La méthode est exclusivement basée sur le principe du volontariat. L’enfant fait ce qu’il veut, on lui laisse toujours le choix : « Ou tu parles ou j’appelle ton alcoolique de paternel », ainsi commencent les entretiens. L’enfant, mis à l’aise, se livre en général assez facilement, « nous discutons des heures et passons des moments inoubliables » s’émeut-on en coulisses.


Kévin, 14 ans, sort de garde à vue.
Les parents récupèrent leur progéniture ravis du service rendu et les enfants sont transfigurés en quelque chose de beaucoup plus acceptable. Une mère de famille témoigne au micro de Brave Patrie : « Notre fille ne mange plus depuis quinze jours : elle ne nous coute plus rien ! ». Ces résultats remarquables, elle les doit à la garde à vue, cette vieille tradition républicaine de charité envers les familles les plus démunies.
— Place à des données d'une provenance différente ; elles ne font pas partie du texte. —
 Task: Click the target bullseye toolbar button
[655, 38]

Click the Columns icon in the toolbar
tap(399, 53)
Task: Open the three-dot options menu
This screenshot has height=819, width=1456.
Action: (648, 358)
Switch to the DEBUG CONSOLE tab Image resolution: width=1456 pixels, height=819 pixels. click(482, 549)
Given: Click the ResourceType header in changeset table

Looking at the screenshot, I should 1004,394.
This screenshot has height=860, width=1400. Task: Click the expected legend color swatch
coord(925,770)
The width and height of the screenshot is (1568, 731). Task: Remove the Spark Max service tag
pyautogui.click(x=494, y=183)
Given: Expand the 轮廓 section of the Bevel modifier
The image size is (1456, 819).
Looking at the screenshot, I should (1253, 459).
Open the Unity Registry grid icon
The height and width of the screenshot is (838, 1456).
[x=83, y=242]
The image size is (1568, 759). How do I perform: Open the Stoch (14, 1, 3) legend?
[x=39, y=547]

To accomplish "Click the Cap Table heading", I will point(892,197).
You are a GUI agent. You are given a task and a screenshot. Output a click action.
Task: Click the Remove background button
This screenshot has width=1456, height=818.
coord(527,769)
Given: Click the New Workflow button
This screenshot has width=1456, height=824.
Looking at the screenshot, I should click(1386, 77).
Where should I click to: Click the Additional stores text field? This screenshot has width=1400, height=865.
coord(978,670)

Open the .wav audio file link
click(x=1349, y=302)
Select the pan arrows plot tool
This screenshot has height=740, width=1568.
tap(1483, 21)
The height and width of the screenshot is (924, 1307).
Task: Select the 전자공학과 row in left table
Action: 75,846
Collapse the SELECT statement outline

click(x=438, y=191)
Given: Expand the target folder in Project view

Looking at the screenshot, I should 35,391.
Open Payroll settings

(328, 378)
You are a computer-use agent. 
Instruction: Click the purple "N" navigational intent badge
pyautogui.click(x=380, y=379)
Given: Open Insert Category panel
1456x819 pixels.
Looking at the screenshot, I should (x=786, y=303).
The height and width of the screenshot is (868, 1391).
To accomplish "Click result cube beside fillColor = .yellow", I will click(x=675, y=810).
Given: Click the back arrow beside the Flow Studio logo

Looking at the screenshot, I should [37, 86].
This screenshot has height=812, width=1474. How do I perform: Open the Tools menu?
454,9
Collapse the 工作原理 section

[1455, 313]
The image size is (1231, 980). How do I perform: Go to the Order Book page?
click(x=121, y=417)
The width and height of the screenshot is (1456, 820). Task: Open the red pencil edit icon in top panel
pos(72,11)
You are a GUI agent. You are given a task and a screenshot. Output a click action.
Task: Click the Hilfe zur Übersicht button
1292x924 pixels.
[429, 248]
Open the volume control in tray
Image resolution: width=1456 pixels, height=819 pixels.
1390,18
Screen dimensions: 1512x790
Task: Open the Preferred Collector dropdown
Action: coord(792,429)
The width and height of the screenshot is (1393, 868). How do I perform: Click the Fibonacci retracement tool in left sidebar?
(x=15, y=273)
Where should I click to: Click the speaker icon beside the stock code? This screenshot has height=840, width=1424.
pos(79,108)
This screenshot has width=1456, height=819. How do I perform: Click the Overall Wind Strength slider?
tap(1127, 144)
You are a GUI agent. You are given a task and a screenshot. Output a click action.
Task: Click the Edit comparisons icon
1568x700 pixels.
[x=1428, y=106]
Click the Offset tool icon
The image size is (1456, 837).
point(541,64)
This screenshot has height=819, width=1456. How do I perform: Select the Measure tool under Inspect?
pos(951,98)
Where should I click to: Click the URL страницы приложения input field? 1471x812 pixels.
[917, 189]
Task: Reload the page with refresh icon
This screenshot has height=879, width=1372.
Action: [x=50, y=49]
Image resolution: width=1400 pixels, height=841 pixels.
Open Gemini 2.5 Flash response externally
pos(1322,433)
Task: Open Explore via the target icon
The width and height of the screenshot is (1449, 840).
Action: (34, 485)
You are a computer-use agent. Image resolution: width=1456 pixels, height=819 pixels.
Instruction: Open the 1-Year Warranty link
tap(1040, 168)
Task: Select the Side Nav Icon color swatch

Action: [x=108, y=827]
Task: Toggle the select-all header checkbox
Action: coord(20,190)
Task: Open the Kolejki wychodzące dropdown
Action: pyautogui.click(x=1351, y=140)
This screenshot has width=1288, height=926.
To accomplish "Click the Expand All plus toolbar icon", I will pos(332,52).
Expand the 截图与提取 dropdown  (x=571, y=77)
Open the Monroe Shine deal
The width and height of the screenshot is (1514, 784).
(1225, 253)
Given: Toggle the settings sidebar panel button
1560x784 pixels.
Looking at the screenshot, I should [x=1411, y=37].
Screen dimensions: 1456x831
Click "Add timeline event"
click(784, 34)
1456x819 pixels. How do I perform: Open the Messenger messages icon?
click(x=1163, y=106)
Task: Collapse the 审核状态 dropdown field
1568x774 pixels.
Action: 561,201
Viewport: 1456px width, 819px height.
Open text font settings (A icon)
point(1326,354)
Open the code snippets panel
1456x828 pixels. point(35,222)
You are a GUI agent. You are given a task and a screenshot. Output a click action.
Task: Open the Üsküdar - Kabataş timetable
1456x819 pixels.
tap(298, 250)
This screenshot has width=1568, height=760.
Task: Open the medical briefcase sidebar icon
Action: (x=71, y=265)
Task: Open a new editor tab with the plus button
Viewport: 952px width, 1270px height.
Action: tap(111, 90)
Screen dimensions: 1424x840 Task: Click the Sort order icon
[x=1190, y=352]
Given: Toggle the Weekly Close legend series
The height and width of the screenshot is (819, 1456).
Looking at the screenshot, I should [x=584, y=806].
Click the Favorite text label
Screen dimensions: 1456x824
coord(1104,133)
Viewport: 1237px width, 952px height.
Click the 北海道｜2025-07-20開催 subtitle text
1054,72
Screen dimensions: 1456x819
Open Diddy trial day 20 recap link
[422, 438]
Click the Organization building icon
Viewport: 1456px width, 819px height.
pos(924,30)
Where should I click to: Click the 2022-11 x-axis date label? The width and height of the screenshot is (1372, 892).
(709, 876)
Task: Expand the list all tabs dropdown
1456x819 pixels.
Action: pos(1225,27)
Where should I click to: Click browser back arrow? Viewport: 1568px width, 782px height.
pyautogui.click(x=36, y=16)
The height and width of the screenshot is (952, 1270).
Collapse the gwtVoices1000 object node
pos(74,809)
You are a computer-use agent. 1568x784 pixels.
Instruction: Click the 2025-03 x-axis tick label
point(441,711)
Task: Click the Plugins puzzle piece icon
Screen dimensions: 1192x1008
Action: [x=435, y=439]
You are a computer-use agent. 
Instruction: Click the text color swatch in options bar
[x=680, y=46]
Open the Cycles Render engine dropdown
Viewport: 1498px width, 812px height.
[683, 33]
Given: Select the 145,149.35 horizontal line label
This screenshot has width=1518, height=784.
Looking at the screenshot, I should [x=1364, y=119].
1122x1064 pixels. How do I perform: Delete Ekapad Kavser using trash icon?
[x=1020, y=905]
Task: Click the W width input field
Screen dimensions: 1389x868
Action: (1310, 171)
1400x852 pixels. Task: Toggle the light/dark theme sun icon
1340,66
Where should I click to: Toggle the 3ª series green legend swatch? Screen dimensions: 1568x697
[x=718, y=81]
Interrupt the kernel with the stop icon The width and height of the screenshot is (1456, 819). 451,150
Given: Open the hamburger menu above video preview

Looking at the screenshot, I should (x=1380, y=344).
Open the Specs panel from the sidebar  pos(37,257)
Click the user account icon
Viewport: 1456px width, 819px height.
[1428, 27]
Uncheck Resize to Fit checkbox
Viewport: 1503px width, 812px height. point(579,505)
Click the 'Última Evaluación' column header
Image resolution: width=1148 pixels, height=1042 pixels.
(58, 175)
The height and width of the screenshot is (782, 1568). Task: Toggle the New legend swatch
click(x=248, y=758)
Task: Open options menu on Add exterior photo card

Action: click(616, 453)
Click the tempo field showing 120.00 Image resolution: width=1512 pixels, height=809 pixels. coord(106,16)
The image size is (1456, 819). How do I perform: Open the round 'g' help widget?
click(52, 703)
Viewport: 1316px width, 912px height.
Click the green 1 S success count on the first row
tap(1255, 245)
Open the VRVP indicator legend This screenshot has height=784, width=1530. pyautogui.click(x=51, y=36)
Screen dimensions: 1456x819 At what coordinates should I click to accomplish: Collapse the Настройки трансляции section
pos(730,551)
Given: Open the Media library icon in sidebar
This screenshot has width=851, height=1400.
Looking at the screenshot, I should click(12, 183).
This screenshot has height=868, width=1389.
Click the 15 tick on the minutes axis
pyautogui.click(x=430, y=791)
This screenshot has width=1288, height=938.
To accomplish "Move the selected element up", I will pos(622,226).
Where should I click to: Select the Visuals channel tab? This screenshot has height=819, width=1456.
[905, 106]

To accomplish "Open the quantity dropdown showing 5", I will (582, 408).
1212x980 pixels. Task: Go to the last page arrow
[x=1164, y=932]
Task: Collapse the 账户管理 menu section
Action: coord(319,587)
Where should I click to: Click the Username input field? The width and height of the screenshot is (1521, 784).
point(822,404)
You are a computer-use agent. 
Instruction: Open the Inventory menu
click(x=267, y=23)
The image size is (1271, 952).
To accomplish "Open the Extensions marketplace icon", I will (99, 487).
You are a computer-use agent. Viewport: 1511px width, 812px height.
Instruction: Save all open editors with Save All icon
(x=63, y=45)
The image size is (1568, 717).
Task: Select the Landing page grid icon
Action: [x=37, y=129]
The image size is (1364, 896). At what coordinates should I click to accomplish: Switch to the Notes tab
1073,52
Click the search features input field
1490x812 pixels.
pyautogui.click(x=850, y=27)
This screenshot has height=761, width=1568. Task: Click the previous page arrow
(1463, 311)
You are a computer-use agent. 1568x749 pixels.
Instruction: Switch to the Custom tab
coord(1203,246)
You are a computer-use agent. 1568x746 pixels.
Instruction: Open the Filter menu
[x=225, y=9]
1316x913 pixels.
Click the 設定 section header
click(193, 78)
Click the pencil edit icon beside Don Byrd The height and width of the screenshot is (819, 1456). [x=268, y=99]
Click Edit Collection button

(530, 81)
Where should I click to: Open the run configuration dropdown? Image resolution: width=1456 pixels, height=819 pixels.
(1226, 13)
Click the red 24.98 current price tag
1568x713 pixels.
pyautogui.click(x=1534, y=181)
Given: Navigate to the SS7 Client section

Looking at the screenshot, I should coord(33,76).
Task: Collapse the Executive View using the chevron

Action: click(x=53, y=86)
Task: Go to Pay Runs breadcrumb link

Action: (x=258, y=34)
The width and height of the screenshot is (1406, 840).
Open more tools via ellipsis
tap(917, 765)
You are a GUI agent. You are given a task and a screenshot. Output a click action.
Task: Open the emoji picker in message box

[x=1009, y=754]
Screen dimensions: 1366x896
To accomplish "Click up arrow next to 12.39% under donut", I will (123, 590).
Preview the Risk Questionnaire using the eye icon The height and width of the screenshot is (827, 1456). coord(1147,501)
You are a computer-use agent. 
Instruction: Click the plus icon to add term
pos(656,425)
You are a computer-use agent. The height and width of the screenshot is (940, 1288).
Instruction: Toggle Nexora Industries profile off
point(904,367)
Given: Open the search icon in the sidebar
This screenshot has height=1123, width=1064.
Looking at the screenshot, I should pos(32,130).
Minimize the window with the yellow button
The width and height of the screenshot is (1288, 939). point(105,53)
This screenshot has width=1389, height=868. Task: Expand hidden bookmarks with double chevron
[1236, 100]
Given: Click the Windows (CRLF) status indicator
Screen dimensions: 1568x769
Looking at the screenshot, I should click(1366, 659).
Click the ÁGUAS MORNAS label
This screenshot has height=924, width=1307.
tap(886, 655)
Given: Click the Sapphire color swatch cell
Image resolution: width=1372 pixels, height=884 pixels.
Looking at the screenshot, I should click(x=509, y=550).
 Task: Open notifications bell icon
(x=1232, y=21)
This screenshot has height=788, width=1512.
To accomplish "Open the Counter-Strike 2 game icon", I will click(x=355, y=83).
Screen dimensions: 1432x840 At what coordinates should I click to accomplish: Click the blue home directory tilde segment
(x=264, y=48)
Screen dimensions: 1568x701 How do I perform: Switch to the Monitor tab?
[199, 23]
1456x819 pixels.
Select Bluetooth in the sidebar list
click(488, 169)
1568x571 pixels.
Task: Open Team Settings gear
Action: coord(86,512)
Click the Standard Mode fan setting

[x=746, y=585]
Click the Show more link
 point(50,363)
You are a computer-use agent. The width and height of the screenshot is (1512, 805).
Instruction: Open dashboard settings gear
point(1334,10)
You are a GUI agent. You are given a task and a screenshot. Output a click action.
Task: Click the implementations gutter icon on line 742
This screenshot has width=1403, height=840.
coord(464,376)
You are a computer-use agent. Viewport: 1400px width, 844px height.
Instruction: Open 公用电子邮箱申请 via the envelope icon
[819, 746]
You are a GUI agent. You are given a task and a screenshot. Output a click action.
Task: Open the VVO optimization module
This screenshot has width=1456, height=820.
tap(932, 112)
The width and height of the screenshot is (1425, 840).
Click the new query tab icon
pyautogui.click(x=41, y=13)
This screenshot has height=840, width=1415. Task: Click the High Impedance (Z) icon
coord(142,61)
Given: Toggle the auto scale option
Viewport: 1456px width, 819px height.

Aujourd’hui, cette garde à vue synonyme de lien social est menacée. Des lobbies droit-de-l’hommistes voudraient soustraire des milliers de gamins qui ne demandent qu’à apprendre de l’influence positive exercée par les grands frères de la BAC. Certains membres du gouvernement sont allés jusqu’à prendre position contre la multiplication des gardes à vue, à l’exemple de François Fillon qui voudrait en réduire le nombre alors qu’il mène depuis 2007 la politique absolument inverse. L’enquête devra établir si le premier ministre est un consommateur régulier de LSD.

Cette tendance est d’autant plus regrettable que les premières victimes en sont les parents, qui risquent dorénavant de trouver porte close alors que les besoins sont toujours plus importants. Que feront-ils de leurs gosses ? Ca, la gauche ne nous le dit pas, évidemment.